Well, I did my stem cell transplant in Sweden, where I live. I was 32 years old when I was diagnosed with AMN, and it was developing in a rapid phase. Under 1 year, I went from running to having a hard time walking without a cane. Since it was so progressive, my doctor suggested that I should do a BMT. I was told that all evidence pointed to that I would end up in a wheelchair within 5 years and that it was over 50% risk it would develop into ALD. I was also told that a BMT would halt everything, but it wouldn't cure the damage I already got on my cells.
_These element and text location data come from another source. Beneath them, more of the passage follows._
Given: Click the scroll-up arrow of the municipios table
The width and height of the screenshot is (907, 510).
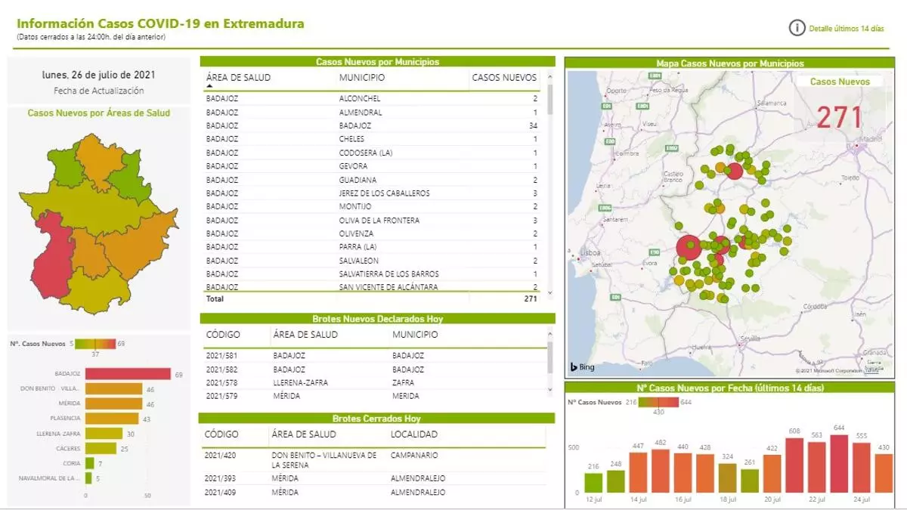Looking at the screenshot, I should click(x=549, y=76).
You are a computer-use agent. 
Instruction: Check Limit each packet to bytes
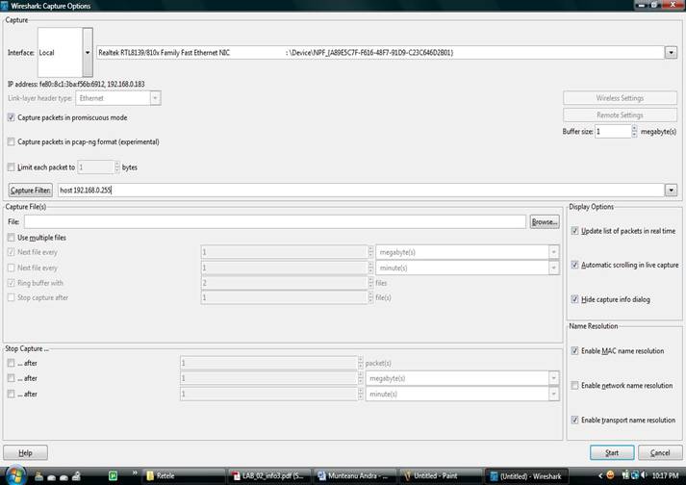pos(11,166)
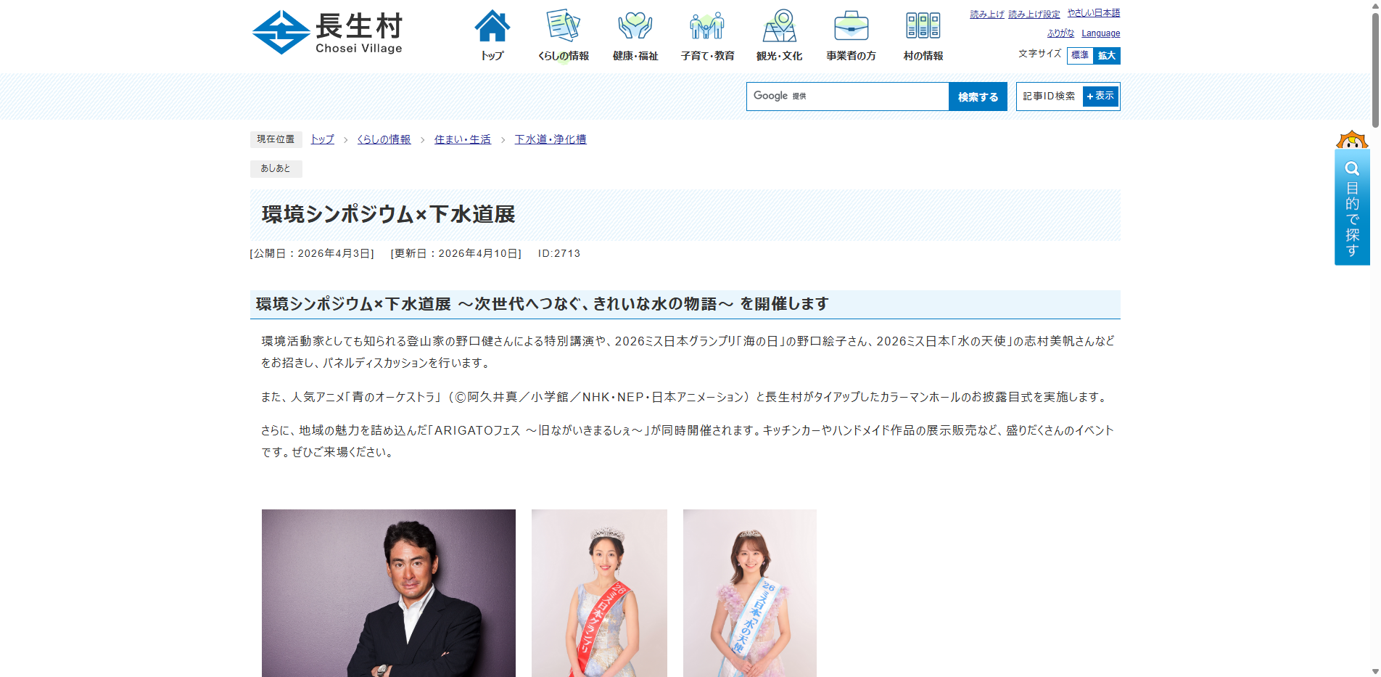Navigate to 下水道・浄化槽 breadcrumb
The height and width of the screenshot is (677, 1381).
point(550,139)
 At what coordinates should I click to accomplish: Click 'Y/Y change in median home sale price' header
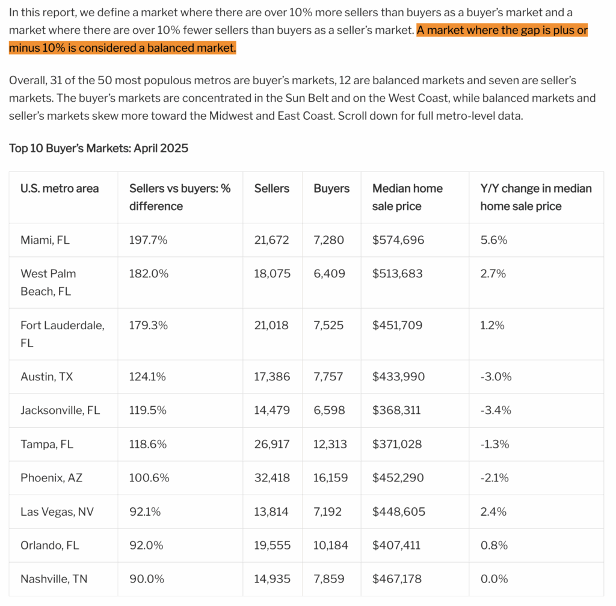click(536, 197)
Also, my MRI showed a small damage on the spinal cord. Today, 10 years later, my MRI scans look the same as back then, and my cortisol levels are good. But the BMT didn't quite stop the progression of the AMN, it sure has made it to progress in a much slower rate but my balans and muscle strength in my legs have got worse, but not much. Still, I only have to use one crutch when I walk. I have other issues related to AMN also of course.

Overall I'm extremely grateful I got the opportunity to do the BMT since I'm absolutely sure it was a huge life changer for me, but every case is different, and it doesn't seem to be a consensus on the treatment among doctors or patients.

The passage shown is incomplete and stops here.